Problem statement: Scale the lines from the one with "Tap the WH water heater symbol" up to and including the one with "coord(368,175)". Write them all out again, requests included, with each answer coordinate multiplied by 0.85 and rounded to a whole number (halves round up), and leave every other number unchanged.

Data provided:
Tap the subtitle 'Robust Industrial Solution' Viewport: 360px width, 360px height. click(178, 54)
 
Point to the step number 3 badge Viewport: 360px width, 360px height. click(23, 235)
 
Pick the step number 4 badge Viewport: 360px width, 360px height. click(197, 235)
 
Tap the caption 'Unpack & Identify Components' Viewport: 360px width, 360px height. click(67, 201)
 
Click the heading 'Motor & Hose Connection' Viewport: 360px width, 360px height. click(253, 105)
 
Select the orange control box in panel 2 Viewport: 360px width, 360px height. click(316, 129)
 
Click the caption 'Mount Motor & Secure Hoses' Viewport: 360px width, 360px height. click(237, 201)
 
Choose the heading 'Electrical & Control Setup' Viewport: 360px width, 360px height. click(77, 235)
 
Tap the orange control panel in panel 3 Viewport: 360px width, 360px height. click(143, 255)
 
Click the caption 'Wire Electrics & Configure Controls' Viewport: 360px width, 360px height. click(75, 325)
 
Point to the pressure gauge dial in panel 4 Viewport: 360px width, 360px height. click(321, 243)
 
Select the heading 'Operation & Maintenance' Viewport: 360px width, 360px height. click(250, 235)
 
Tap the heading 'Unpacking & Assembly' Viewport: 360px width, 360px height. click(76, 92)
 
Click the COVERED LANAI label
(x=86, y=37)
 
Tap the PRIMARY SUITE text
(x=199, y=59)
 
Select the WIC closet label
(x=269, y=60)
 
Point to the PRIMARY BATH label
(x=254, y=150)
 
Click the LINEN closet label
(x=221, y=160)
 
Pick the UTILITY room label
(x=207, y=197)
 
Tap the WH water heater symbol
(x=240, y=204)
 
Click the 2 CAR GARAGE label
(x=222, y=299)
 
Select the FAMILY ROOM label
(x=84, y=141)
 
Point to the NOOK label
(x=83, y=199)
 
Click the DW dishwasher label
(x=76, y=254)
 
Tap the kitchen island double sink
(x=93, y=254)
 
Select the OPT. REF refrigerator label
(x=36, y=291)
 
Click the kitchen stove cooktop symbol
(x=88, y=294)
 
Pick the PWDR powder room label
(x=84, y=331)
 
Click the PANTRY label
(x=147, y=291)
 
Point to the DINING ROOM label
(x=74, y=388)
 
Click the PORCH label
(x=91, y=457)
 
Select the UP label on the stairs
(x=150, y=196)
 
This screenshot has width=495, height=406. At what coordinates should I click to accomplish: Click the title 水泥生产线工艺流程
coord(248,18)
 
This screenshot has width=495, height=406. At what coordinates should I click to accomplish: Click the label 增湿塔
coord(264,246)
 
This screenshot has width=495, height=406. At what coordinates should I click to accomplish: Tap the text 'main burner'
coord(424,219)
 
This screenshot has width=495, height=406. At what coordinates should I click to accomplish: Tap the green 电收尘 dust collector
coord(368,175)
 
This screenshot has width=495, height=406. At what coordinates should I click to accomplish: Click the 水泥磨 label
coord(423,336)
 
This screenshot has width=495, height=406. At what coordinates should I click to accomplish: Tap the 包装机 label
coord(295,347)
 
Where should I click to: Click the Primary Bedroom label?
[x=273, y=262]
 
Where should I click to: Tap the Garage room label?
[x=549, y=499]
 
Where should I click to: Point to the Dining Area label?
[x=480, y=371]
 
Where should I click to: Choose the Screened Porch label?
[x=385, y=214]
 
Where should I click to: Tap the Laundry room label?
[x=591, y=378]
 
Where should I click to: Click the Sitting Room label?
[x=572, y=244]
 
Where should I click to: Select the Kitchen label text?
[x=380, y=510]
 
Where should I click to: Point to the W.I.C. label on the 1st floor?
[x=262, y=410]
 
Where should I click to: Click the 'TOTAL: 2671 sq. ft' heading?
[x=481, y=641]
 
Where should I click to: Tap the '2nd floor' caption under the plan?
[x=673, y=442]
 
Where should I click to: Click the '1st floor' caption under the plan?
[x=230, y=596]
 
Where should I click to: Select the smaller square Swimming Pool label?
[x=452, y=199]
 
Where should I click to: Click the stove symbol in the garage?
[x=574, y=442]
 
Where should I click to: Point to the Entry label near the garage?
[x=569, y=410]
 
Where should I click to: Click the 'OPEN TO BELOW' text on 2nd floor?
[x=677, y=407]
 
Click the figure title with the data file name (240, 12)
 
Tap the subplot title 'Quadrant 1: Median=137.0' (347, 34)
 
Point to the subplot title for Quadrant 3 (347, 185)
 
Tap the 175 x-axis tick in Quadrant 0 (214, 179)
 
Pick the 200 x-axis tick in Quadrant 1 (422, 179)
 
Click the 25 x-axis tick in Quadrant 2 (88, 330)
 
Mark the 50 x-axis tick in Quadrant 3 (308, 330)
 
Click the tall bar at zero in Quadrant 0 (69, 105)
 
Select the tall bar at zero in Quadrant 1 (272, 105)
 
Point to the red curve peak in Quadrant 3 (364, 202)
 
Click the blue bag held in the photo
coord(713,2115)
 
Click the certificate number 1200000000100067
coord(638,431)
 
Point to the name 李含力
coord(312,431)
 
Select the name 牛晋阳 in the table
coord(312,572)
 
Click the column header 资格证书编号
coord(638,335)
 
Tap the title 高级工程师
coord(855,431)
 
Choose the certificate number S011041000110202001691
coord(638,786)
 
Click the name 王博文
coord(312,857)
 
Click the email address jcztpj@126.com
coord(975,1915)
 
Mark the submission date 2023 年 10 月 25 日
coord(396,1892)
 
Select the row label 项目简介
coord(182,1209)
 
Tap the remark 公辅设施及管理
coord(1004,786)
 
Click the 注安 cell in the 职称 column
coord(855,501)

Output for this task:
Tap the WH water heater symbol
(x=204, y=173)
 
Click the 2 CAR GARAGE label
(x=189, y=254)
 
Select the FAMILY ROOM label
(x=71, y=120)
 
Point to the NOOK label
(x=71, y=169)
 
Click the DW dishwasher label
(x=65, y=216)
 
Tap the kitchen island double sink
(x=79, y=216)
 
Select the OPT. REF refrigerator label
(x=31, y=247)
 
Click the kitchen stove cooktop symbol
(x=75, y=250)
 
Pick the PWDR powder room label
(x=71, y=281)
 
Click the PANTRY label
(x=125, y=247)
 
Point to the DINING ROOM label
(x=63, y=330)
 
Click the PORCH label
(x=77, y=388)
 
Select the UP label on the stairs
(x=128, y=167)
 
This screenshot has width=495, height=406. At what coordinates should I click to accomplish: Click the title 水泥生产线工艺流程
coord(211,15)
 
This screenshot has width=495, height=406. At what coordinates should I click to accomplish: Click the label 增湿塔
coord(224,209)
 
This screenshot has width=495, height=406. At what coordinates should I click to accomplish: Tap the text 'main burner'
coord(360,186)
 
This screenshot has width=495, height=406. At what coordinates should I click to accomplish: Tap the green 电收尘 dust collector
coord(313,149)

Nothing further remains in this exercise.